E se comunicazione oggi fa rima con web, per meritare (o recuperare) fiducia nella comunicazione digitale occorre

“pensare alle nostre piattaforme in una logica di relazione, trasparenza, fiducia”

con lo sguardo attento “ai bisogni delle persone alle quali vogliamo rivolgerci”. Non ha dubbi Federico Badaloni, responsabile aree di Progettazione e grafica della divisione digitale Gruppo editoriale Gedi. Presupposto essenziale “guardare al web come a un fenomeno culturale, non tecnologico, un ambiente in cui vanno costantemente inscritti i nostri valori e che va ‘addomesticato’ e benedetto”. “Noi – avverte – comprendiamo la realtà attraverso le relazioni che siamo in grado di intessere”, perciò è essenziale “la fiducia che nasce dal dialogo”. Un dialogo fondato sulla testimonianza che richiede anzitutto “trasparenza”: nei processi di “produzione dell’informazione, nella selezione delle persone coinvolte, nella gestione dei propri errori e delle regole”. Relazione è anche “riscoprire i bisogni delle persone e delle comunità alle quali vogliamo rivolgerci”. E la parola chiave è “discernimento”.

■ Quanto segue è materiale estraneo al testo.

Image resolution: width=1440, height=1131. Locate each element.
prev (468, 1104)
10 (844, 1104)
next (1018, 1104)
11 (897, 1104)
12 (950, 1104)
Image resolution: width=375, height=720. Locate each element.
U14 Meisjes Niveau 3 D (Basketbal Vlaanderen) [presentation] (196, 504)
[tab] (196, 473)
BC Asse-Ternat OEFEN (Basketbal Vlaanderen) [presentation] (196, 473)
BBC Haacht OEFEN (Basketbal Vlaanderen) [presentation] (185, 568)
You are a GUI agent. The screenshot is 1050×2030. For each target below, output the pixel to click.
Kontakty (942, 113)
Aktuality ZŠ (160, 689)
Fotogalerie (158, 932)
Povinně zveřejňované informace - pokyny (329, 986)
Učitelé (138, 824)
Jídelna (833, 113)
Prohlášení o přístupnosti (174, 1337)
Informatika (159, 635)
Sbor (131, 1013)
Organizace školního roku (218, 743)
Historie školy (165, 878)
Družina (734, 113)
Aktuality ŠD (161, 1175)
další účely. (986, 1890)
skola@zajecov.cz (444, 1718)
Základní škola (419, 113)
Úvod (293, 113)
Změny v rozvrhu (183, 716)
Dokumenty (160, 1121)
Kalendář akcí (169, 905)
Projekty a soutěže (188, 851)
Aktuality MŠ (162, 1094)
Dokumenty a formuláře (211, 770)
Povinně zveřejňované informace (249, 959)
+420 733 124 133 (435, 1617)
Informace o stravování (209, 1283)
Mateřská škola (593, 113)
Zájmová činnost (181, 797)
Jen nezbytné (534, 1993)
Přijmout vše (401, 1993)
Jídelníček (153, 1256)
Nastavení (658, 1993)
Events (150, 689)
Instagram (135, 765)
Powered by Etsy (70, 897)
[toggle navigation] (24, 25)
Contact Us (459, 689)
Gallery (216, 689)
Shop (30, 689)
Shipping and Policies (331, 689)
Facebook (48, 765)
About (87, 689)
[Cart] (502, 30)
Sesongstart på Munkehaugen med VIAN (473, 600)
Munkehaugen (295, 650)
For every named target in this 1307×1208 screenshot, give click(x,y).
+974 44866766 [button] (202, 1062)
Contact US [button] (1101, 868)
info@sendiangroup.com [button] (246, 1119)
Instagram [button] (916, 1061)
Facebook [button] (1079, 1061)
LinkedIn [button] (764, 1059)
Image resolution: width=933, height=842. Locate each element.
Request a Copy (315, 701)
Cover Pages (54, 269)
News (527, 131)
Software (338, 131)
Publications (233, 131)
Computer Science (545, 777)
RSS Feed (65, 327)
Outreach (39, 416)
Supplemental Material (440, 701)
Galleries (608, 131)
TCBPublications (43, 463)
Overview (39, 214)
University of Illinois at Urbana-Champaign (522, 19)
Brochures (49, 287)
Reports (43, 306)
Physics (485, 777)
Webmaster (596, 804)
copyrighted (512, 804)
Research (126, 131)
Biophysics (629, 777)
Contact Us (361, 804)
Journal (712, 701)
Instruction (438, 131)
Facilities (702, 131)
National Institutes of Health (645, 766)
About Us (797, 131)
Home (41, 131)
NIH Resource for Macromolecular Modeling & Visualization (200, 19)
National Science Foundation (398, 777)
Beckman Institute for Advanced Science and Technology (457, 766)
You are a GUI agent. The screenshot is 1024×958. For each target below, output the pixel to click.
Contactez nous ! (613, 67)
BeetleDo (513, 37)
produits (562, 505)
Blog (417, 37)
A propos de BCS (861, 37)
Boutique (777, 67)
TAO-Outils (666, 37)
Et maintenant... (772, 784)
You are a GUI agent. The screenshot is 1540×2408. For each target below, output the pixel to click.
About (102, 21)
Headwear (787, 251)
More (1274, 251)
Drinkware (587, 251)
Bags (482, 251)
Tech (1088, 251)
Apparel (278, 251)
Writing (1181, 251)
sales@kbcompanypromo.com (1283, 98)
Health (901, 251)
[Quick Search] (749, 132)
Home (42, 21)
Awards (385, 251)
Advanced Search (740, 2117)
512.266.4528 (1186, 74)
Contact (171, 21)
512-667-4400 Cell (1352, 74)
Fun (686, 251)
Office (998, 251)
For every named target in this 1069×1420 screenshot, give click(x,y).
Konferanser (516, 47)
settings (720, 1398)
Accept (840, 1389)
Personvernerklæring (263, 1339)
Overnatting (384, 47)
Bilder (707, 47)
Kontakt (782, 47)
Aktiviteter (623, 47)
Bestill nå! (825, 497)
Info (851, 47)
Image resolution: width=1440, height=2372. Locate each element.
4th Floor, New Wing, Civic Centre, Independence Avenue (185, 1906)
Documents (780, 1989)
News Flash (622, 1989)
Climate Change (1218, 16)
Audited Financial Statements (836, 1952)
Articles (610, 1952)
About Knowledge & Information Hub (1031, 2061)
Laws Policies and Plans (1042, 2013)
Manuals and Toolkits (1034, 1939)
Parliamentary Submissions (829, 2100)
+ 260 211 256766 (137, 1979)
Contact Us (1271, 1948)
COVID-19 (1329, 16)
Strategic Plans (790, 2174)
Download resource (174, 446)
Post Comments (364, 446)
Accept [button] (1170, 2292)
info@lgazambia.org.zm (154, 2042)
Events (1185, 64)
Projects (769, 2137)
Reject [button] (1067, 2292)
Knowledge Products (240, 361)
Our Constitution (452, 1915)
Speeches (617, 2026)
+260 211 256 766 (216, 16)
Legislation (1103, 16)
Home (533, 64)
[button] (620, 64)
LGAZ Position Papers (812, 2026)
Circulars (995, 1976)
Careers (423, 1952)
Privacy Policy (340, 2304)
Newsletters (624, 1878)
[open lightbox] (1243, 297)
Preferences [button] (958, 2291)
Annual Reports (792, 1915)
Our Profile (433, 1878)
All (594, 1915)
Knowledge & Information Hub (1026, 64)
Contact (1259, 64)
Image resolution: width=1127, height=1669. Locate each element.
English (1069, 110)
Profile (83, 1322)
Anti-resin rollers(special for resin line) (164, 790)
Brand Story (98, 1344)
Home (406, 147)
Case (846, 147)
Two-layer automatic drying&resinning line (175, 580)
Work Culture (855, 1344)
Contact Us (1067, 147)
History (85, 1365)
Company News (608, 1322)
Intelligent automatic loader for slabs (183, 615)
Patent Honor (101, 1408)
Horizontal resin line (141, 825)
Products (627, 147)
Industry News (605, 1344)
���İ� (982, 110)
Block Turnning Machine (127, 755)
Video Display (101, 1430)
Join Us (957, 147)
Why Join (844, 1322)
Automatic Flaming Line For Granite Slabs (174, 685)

Dalla comunicazione alla narrazione:

“La public history può restituire agli storici e alla storia un ruolo centrale nell’interpretazione della società contemporanea e costruire reti per promuovere il patrimonio culturale”,

sostiene Serge Noiret , presidente dell’Associazione italiana di public history (Aiph). Attraverso questa disciplina, spiega, “la storia si racconta e si comunica con e per ‘pubblici’ diversi”, le comunità valorizzano sul territorio “il loro patrimonio culturale” e “s’interrogano sulle loro identità collettive”. Verbo chiave, “fare”: “fare storia con e per il pubblico”, secondo i tratti caratteristici di ogni territorio per “proporre una storia utile nel presente, in grado di sviluppare una cultura civica e di partecipazione”. E questo grazie ai “public historian”, coloro che operano nelle istituzioni culturali (musei, archivi, biblioteche), nei media, nel turismo, nelle scuole, nel volontariato culturale e di promozione sociale. Ma anche “gli storici universitari” che interagiscono con pubblici esterni alla comunità accademica per fare “storia che si comunica ai cittadini”.